The first time I realized this was when she slapped me across the face just as I finished my song. This was back before on-lookers would run to call DFS or some child services bureau about some crazy lady beating the crap out of her kids. Mom needed to get my attention and she did. And with tears streaming down my face, she educated me on what exactly that word meant, how it was used and what it did to someone on the receiving end. It is a lesson I will never forget nor should I.

I Admit My Own and My Family's Past

Once I got involved in genealogy and family history, I was actually stunned - naively - that my New York family had owned slaves.  My 9th great-grandfather Hugo Freer and his family owned slaves in New Paltz, New York. The evidence is there in the inventories of "property" and such evidence is now incorporated in my research.

I make it a rule that whenever I find evidence of my family's involvement with enslaved ancestors, I have a duty to make the evidence publicly available. No matter if it is a diary entry, a letter, an inventory or other type of record. It goes up here at this blog or some other platform so that it is freely accessible for research. This is not an act of contrition for my family's past.  It's just the right thing to do.

Acknowledging all of my family's past means acknowledging the racism, the bigotry, and the misdeeds and well as the accomplishments and the good. It also means I have to examine the "how and why" of my family behaving the way it did and the use of certain terms. And, of course, to do so without the influence of "presentism." I need to understand the times and context in which these actions took place; doing so does not excuse them, it helps to understand them.

Where Paula Deen Went Wrong

From my perspective, as it is in most cases when a celebrity has lots of "yes" people and handlers around them, Deen came across as needing to control the situation and as just plain insincere.  I've always felt that Paula was "phoney baloney" by the way, and that her "├╝ber-Southern" schtick was an act.
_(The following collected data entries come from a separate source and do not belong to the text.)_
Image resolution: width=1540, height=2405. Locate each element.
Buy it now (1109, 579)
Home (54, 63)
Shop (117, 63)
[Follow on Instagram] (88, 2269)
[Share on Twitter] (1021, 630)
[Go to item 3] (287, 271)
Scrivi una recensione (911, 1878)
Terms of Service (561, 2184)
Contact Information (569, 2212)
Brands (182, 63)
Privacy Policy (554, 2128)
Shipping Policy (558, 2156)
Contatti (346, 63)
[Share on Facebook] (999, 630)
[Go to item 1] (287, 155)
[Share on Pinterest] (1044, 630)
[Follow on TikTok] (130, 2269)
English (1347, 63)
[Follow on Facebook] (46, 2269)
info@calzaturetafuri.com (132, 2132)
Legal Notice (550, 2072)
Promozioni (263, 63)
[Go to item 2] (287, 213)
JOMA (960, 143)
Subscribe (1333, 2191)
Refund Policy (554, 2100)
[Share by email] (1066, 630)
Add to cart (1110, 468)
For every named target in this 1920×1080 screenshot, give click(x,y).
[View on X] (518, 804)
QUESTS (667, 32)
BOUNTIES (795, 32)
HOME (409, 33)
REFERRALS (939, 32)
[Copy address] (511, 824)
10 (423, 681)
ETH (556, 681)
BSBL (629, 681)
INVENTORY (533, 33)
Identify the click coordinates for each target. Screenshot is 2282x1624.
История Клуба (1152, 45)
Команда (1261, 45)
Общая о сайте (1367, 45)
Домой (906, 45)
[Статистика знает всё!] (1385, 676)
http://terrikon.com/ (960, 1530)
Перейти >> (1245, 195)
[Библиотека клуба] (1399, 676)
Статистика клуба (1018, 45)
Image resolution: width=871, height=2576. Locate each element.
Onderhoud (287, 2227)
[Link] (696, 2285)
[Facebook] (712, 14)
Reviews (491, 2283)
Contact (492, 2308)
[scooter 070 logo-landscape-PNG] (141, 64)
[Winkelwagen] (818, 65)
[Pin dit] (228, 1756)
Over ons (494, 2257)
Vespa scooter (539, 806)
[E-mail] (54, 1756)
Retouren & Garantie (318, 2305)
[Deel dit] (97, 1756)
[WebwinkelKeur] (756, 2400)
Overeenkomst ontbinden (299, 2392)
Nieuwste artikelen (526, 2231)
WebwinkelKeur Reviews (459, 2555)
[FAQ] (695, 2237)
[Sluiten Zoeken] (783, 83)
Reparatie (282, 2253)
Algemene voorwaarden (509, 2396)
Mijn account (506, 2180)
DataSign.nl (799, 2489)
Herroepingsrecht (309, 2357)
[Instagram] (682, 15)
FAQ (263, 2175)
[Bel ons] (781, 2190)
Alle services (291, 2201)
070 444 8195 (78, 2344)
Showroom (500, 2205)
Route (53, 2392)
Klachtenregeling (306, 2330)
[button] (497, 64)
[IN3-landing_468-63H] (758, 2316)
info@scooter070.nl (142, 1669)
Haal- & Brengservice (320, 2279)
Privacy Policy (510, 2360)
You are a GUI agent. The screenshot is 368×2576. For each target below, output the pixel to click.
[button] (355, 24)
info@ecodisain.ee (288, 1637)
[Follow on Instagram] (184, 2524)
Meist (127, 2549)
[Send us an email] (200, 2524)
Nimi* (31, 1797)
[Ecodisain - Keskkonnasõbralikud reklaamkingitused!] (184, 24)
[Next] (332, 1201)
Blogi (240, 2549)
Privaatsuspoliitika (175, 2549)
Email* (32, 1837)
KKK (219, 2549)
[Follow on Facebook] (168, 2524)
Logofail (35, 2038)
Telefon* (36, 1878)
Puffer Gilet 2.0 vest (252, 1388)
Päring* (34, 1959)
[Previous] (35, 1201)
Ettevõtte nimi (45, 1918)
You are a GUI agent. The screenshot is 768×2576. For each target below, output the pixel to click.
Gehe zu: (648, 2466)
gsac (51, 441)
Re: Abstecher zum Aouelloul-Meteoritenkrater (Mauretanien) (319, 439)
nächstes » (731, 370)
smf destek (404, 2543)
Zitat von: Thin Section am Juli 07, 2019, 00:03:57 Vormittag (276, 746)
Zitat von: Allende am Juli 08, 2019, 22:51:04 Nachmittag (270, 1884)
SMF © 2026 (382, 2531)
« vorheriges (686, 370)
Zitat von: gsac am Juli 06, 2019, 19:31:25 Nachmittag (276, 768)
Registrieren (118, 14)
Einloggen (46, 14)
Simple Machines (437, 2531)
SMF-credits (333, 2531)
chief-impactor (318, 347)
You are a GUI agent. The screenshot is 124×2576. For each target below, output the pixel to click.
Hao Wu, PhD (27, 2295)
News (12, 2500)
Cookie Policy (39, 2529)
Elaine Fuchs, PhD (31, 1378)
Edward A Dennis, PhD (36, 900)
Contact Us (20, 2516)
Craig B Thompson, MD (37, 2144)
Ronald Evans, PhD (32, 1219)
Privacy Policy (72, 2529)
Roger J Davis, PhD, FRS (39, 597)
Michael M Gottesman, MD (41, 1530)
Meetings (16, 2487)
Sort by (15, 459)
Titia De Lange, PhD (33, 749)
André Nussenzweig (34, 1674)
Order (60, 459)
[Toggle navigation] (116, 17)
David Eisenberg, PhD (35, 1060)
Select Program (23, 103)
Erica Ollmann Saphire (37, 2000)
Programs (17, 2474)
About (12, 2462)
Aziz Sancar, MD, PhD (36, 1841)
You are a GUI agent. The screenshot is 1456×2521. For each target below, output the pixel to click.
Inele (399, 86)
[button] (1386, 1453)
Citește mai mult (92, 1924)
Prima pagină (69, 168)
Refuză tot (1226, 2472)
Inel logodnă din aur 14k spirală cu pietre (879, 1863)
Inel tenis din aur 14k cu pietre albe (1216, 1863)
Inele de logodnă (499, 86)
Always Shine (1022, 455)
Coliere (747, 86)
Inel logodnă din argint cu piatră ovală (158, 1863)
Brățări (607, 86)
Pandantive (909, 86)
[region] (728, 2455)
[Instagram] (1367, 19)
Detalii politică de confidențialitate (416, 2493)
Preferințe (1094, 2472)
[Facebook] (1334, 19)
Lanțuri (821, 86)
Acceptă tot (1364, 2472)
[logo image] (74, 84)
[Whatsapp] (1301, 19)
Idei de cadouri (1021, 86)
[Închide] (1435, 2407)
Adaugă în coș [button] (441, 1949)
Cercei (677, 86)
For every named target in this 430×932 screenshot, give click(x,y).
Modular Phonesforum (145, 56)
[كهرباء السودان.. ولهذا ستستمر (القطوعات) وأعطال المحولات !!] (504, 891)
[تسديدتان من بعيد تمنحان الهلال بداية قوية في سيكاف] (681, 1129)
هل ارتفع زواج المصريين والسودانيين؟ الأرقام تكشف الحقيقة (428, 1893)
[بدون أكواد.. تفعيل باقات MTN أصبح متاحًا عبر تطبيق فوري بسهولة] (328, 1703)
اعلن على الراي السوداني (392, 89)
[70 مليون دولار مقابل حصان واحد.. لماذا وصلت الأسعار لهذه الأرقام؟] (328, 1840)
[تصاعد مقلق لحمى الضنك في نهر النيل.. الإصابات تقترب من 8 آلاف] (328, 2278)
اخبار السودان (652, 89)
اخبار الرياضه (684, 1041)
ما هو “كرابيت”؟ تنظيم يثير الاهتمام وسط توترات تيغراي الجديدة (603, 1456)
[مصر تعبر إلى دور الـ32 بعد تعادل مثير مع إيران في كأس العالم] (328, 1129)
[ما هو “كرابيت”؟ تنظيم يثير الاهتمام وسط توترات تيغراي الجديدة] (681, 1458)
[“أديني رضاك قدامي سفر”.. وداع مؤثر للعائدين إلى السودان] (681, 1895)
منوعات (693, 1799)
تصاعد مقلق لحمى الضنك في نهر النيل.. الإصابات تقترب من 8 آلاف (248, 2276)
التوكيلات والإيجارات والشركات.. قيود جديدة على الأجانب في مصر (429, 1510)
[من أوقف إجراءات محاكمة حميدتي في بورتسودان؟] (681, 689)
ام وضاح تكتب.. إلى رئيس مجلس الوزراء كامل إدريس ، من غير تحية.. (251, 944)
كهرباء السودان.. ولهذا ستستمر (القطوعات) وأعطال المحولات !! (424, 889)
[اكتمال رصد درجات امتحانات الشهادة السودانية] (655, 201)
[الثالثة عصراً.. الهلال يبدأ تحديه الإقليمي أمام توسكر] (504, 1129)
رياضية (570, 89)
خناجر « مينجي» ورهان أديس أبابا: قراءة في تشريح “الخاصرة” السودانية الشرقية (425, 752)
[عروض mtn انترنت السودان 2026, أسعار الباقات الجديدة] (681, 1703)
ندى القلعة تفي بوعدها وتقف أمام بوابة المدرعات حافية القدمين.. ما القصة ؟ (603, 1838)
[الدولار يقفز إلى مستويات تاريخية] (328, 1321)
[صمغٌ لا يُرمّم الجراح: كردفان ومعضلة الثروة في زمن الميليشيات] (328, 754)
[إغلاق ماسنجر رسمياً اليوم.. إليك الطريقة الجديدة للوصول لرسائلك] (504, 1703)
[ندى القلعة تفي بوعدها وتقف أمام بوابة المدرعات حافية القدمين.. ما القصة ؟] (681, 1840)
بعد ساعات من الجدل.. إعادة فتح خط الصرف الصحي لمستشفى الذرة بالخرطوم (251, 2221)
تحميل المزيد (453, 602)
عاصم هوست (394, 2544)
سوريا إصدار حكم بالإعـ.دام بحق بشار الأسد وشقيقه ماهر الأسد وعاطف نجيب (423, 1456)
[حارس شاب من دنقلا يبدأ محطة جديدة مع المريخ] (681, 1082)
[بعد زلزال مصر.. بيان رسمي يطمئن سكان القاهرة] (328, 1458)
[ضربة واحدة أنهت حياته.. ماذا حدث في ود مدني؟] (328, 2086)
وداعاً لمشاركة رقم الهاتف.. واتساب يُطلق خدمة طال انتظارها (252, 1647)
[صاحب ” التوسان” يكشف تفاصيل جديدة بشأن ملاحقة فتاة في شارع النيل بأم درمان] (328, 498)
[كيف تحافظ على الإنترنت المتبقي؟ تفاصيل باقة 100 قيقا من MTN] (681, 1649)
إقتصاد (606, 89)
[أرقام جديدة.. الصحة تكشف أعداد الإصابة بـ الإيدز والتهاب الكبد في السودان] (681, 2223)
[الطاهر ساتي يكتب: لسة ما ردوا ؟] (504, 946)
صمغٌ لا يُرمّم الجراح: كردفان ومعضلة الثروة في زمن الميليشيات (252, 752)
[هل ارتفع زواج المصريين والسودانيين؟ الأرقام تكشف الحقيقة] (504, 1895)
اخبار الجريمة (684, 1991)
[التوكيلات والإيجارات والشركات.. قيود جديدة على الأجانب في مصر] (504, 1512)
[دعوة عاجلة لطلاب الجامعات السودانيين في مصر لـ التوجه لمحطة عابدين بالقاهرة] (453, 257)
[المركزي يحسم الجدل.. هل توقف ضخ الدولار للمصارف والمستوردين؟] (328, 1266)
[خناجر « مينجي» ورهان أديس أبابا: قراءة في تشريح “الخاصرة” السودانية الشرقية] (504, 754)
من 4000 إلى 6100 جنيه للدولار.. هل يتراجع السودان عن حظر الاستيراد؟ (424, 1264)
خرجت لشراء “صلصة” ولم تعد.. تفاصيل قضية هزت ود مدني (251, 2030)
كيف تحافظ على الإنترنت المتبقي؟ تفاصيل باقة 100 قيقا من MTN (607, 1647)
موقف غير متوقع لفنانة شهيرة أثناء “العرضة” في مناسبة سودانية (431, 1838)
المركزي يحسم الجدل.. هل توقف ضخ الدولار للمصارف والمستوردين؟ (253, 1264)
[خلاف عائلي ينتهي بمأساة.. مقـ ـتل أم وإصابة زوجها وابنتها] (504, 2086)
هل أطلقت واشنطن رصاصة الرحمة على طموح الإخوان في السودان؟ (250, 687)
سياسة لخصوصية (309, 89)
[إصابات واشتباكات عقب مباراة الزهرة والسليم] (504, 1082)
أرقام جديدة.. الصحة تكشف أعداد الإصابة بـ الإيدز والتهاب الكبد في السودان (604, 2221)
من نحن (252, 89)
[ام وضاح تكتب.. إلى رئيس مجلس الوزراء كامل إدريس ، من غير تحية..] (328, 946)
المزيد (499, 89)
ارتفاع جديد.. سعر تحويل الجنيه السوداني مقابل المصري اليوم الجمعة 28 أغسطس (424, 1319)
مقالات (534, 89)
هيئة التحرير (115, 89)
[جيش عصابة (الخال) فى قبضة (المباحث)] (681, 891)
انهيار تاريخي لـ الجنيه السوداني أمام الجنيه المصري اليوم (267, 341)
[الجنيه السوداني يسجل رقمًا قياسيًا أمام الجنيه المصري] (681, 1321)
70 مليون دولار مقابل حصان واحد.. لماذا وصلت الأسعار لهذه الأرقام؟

She cancelled a live television interview with the Today show where she could have had a sincere heart-to-heart with Matt Lauer and the public about her own use of racist words. Instead she opted for a choreographed video with many edits which is obvious from watching the clip. If you are really committed to understanding your mistakes and a hurtful past, then you don't need a big production filled with edits to make a five sentence statement.

I also don't buy the fact that Paula Deen made these prior statements because she is an "old Southern white woman." As you can see above, there is plenty of racism above the Mason-Dixon line and the South doesn't have a lock on bigotry.

Paula Deen had an opportunity here in coming clean and she took what she felt was the safe road. Coming to grips with your family's racist past is never an easy route nor is acknowledging your own racism and bigotry. But by forcing yourself to examine how you and your ancestors treated other ethnic groups, you can break with any past practices and leave a new legacy for your children, grandchildren and future generations. This is what I see as the therapeutic value of genealogy and family history.

Image: Runaway Slave Advertisement, New York, 1774, via Wikimedia Commons.

© 2013, copyright Thomas MacEntee

3 comments:

Kathy Reed said...

I am so in agreement will all that you have to say here. I, too, was sure that there was no such history in my family until I found a deed that had the price paid for a house. Part of the payment was a Negro boy named Harry. And as you said, in no way did the problem stop at the Mason-Dixon border. Just read Kristin Williams blog Finding Eliza and see what happened in Detroit! I am also not naive about what took place in my beloved city, Cincinnati.

Craig Manson said...

Thomas, you have written the most cogent commentary that I've seen on the whole affair. Thank you.

Marcie Garnett said...

Thank you, Thomas, for such an honest, well-written post. By the way, your mother sounds just like mine--determined that the nonsense would stop with her children. We were so fortunate to have these wonderful ladies raise us.